According to GlobalData’s Medical Intelligence Database, India’s in vitro diagnostics market was valued at about US$1.8bn in 2019. The market is primarily driven by the growing number of laboratories, physicians demand for testing before commencing the treatment and growing affordability among the general people.
Bhaskar Vittal, Medical Devices Analyst at GlobalData, comments: “Badly hit and highly populated countries such as India can fight back the battle against COVID-19 by relying on antigen testing as conducting RT-PCR test requires higher investment in the form of skilled work force, expensive infrastructure, equipment and reagents. In contrast with RT-PCR tests, antigen testing can be easily done on the spot in doctor’s clinics, day care centers, hospitals, home care settings and industries.”

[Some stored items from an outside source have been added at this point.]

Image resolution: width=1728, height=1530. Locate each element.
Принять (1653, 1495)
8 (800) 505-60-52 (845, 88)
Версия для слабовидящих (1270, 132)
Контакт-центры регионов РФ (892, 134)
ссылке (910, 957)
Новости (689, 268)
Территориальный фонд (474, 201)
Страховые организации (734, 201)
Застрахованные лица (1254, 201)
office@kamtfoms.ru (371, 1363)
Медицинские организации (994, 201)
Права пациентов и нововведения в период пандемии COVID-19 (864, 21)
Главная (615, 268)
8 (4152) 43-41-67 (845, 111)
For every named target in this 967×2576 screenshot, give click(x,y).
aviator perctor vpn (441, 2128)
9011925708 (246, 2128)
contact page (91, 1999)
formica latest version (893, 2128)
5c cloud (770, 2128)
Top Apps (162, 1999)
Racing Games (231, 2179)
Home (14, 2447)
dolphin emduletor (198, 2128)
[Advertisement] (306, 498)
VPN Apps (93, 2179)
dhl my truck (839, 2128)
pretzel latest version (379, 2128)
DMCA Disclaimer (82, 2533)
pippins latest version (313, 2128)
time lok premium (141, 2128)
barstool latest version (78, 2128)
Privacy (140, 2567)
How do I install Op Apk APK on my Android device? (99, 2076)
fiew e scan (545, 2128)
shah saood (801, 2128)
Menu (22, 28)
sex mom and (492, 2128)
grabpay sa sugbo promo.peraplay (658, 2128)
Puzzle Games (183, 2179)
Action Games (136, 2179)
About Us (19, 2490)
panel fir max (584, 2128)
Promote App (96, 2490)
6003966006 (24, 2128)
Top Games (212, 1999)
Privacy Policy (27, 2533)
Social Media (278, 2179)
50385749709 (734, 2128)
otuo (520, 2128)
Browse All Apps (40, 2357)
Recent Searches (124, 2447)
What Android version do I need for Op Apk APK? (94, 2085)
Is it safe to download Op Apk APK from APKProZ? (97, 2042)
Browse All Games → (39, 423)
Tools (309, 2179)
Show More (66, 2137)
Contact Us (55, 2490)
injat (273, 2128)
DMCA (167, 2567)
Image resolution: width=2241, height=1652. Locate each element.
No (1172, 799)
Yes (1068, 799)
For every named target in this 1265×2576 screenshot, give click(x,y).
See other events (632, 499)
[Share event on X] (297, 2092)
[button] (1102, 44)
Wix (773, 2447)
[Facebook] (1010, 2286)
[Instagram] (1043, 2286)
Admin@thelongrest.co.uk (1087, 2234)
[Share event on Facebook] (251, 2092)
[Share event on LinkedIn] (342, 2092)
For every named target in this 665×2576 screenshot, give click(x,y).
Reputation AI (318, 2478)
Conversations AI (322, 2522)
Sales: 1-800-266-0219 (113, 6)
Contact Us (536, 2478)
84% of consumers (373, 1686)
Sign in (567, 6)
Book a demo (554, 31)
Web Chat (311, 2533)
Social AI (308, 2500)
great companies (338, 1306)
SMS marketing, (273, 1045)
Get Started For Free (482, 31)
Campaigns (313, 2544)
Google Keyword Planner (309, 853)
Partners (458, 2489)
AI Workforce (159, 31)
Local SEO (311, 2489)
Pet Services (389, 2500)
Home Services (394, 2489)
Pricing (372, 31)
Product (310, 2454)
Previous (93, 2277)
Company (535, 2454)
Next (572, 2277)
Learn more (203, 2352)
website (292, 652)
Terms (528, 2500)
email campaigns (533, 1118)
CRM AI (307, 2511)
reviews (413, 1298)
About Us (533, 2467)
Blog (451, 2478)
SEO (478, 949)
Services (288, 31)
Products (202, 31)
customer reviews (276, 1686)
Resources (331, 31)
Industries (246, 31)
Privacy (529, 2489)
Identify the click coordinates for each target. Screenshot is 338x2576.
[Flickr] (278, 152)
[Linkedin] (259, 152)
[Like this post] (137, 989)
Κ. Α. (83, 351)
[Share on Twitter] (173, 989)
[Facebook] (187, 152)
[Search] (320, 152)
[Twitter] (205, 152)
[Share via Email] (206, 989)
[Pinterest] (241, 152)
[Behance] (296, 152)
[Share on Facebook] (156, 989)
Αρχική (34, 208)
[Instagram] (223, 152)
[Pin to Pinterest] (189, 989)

This will not only save valuable time but is also cost-effective, especially in countries such as India where the expenditure on public healthcare is very less compared to the developed countries.
Vittal concludes: “In India, few state governments have ramped up antigen testing to meet the unprecedented demand for COVID-19 tests. Taking cue from this, other state governments may follow the suit by increasing antigen testing to control the spread of COVID-19 infection.
“Early community screening with antigen testing gives fair idea about COVID-19 infection transmission. This will help healthcare bodies to segment the communities into low, medium and high risk population groups. It will also help in prudent allocation of limited medical resources to benefit the most vulnerable communities.”